This book studies a «best-practices» example of what is known as the
organizing local approach to union renewal. Several unions in the US, the UK, and other countries have embraced this model of unionism as a formula for labor revitalization. Organizing locals aim to strengthen unions by redeploying resources and mobilizing workers around the goal of member recruitment. The union local under study stands out as an exceptional case within the US context. Against the backdrop of a languishing labor movement, this local has succeeded at recruiting workers and keeping its members engaged. The book seeks to unpack this success and examine closely what works, what does not, and how things work.
The research design relies on participant observation and in-depth interviews to examine how formal systems of representation and macro-organizing strategies and platforms get translated into micro-level processes, experiences, and relationships. By adopting a micro-social approach, the author reveals what drives union activism in an organizing local, beyond the rhetoric of union officials.
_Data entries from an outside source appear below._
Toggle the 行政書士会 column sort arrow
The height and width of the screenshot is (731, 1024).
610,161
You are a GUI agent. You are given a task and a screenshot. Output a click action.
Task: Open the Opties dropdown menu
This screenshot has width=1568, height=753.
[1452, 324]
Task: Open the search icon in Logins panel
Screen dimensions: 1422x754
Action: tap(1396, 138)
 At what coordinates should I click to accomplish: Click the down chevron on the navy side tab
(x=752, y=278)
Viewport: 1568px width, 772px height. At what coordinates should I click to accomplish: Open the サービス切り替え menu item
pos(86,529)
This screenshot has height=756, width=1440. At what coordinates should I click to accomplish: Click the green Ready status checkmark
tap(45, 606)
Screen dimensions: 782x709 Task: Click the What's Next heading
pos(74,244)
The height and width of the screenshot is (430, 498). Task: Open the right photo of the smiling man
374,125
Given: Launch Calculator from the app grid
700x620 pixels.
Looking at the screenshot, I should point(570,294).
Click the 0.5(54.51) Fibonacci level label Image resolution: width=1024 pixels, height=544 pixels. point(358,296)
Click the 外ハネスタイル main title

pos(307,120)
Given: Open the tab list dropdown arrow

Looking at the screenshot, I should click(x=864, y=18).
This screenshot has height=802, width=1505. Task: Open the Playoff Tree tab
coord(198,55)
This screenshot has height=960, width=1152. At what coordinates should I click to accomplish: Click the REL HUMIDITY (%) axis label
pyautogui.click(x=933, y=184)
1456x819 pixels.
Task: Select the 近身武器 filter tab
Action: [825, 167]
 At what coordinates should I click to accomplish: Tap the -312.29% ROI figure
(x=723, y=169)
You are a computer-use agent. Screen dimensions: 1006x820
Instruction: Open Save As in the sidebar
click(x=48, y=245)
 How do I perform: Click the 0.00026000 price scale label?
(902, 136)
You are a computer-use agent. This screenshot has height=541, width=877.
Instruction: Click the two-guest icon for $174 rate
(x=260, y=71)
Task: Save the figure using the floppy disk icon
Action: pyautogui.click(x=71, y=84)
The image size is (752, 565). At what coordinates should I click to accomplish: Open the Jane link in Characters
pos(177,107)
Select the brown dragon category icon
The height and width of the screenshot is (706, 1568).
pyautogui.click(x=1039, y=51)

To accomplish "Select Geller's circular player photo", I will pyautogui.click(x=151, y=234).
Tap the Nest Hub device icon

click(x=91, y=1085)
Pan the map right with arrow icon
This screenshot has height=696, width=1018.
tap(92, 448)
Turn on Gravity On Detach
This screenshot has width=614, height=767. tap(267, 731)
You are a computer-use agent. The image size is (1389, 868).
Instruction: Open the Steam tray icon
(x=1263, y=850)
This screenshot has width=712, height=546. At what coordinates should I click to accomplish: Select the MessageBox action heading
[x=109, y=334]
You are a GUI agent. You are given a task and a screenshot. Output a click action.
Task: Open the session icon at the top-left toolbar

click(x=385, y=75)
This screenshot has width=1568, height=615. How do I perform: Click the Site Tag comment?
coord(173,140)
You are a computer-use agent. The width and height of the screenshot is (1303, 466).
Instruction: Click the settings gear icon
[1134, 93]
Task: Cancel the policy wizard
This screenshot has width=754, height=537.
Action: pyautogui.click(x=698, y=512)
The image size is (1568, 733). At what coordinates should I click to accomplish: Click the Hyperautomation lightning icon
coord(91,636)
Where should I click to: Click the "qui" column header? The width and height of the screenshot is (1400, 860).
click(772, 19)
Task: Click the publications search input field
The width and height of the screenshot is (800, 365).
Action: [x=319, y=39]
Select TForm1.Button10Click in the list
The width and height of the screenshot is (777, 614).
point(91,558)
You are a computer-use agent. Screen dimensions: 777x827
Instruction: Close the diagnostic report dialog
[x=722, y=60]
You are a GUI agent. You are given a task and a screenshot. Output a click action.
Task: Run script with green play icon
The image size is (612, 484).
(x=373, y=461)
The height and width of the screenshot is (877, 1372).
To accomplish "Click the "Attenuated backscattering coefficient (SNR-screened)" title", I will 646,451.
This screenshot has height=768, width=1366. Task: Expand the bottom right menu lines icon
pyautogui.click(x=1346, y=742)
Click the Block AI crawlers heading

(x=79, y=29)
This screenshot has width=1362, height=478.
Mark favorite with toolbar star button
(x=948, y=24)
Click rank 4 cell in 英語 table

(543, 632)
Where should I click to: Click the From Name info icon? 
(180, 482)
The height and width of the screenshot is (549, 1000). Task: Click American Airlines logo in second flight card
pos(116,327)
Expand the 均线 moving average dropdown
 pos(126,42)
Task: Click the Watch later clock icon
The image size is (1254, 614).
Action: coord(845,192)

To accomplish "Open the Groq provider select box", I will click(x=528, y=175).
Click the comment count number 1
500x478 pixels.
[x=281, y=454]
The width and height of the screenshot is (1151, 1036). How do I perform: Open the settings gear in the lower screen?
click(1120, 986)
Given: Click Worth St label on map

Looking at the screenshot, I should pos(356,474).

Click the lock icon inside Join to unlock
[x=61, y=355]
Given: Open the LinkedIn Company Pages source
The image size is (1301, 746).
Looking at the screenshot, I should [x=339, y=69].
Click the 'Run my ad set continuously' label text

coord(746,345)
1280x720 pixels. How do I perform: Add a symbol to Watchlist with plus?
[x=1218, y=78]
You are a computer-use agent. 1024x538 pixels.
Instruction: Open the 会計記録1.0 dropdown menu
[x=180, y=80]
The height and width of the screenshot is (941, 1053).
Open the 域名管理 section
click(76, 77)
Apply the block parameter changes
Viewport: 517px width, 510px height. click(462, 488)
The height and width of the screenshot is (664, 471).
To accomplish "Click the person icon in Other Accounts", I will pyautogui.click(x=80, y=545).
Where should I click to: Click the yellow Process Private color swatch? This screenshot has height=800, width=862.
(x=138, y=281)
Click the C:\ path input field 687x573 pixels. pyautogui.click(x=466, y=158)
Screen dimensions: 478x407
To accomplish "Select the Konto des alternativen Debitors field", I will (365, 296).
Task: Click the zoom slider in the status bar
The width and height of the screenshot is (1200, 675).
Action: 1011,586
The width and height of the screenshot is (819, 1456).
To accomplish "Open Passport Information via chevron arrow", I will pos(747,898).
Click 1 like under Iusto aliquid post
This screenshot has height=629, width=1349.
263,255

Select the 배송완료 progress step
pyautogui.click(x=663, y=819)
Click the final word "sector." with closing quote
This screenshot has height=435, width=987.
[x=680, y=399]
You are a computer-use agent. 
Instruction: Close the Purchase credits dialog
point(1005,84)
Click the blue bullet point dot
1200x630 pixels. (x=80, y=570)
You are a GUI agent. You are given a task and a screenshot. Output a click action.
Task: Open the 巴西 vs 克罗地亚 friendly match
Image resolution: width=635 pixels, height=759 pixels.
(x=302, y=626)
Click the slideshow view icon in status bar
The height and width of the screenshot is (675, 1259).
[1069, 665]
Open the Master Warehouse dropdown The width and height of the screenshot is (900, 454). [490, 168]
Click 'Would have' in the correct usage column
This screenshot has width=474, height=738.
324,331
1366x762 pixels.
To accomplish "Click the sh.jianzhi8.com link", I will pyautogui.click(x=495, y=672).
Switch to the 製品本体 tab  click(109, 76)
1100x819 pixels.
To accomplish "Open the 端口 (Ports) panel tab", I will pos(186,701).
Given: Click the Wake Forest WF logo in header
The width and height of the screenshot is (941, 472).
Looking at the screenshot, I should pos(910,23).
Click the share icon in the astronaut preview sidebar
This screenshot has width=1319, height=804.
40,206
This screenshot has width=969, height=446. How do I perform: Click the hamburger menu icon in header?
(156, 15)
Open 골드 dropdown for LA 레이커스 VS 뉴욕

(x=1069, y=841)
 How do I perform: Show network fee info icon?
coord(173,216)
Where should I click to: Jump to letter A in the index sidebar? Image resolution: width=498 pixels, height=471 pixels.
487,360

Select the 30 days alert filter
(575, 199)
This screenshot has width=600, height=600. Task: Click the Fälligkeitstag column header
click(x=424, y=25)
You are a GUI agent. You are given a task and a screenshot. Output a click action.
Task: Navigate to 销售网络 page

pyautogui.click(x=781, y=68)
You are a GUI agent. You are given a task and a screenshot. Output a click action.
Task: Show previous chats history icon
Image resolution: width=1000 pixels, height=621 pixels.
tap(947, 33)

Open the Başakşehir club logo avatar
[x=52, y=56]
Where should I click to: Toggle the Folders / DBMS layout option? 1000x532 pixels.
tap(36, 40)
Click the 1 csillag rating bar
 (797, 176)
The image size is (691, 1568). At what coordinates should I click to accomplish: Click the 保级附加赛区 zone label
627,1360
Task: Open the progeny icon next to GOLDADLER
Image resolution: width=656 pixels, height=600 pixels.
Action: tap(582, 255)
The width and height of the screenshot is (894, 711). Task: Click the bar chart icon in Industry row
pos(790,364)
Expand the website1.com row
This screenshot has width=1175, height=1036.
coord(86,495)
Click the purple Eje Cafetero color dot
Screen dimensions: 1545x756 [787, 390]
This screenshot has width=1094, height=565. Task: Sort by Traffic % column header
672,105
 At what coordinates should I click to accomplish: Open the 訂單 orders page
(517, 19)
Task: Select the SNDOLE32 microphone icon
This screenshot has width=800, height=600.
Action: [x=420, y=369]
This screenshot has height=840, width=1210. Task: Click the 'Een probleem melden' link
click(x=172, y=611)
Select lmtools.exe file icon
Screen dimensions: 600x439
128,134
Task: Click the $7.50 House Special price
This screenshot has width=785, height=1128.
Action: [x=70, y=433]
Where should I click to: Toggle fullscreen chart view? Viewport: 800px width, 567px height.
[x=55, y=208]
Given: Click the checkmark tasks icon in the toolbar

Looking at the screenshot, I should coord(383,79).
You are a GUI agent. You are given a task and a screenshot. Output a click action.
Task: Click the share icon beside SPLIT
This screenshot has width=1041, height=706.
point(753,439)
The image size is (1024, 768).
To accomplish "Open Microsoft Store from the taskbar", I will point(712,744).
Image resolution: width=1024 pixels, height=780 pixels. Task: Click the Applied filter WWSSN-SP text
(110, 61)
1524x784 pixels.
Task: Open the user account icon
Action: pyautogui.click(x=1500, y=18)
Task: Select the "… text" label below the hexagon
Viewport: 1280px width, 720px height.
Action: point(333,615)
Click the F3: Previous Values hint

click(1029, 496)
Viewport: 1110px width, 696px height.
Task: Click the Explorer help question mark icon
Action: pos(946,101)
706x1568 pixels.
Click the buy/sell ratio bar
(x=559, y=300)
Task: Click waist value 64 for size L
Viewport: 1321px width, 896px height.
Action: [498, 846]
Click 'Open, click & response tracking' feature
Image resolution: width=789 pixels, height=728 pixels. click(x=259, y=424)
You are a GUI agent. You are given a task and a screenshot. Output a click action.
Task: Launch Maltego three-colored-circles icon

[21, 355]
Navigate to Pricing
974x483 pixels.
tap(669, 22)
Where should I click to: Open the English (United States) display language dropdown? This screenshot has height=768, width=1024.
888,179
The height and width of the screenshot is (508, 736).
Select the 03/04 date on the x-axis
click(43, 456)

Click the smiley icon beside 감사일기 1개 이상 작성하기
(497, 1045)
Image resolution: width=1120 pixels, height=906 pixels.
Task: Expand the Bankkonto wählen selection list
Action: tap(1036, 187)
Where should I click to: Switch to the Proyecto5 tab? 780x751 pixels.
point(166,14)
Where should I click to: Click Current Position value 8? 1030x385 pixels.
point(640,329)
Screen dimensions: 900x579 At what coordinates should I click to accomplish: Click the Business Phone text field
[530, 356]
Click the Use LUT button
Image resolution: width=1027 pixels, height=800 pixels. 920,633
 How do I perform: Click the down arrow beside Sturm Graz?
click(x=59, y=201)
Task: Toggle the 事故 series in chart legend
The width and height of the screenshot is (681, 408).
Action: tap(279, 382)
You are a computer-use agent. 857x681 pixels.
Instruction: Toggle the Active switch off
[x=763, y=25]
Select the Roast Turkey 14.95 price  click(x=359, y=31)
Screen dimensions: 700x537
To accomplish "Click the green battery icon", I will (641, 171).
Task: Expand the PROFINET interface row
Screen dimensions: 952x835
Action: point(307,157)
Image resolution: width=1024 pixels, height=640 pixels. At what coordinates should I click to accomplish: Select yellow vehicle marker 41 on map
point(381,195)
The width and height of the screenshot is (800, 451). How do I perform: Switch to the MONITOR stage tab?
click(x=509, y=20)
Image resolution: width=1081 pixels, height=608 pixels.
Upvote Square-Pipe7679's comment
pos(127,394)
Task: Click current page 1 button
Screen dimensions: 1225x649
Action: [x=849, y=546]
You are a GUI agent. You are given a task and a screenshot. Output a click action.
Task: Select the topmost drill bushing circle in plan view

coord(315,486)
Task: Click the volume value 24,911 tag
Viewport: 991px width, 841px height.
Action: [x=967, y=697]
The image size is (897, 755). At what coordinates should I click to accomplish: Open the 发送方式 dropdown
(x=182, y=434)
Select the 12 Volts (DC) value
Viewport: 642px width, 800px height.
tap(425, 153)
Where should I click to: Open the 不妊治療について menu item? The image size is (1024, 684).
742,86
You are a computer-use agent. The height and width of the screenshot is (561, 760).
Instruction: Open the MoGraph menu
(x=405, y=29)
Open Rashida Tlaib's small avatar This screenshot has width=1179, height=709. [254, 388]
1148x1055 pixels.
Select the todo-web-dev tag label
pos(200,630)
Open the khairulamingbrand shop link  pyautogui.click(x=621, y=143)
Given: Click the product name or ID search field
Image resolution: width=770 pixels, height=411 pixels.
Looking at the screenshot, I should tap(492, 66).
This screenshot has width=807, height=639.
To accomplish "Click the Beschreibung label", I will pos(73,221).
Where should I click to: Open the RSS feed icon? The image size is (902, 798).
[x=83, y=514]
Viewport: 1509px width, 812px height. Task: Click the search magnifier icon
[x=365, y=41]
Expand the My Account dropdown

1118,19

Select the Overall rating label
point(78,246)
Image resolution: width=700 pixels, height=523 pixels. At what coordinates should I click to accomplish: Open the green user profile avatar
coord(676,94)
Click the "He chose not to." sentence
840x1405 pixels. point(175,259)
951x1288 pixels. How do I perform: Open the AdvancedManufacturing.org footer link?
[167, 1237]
Further, the findings identify the conditions for successful union reform, and show formal and informal mechanisms for accommodating opposite orientations in union work, attending to members’ expectations of union «help», and changing the status quo through organizing.
Oxford, Bern, Berlin, Bruxelles, Frankfurt am Main, New York, Wien, 2010. X, 300 pp., num. tables and graphs
Contents: Organizational Change, Practical Knowledge, and Informal Exchange – Union Activists and Union Activism – Reforms
in the Residential Division: Service at the Expense of Organizing – Reforms in the Southern Shore: Organizing at the Expense
of Service – Reforms in the Northern Shore: Learning to Balance Service and Organizing.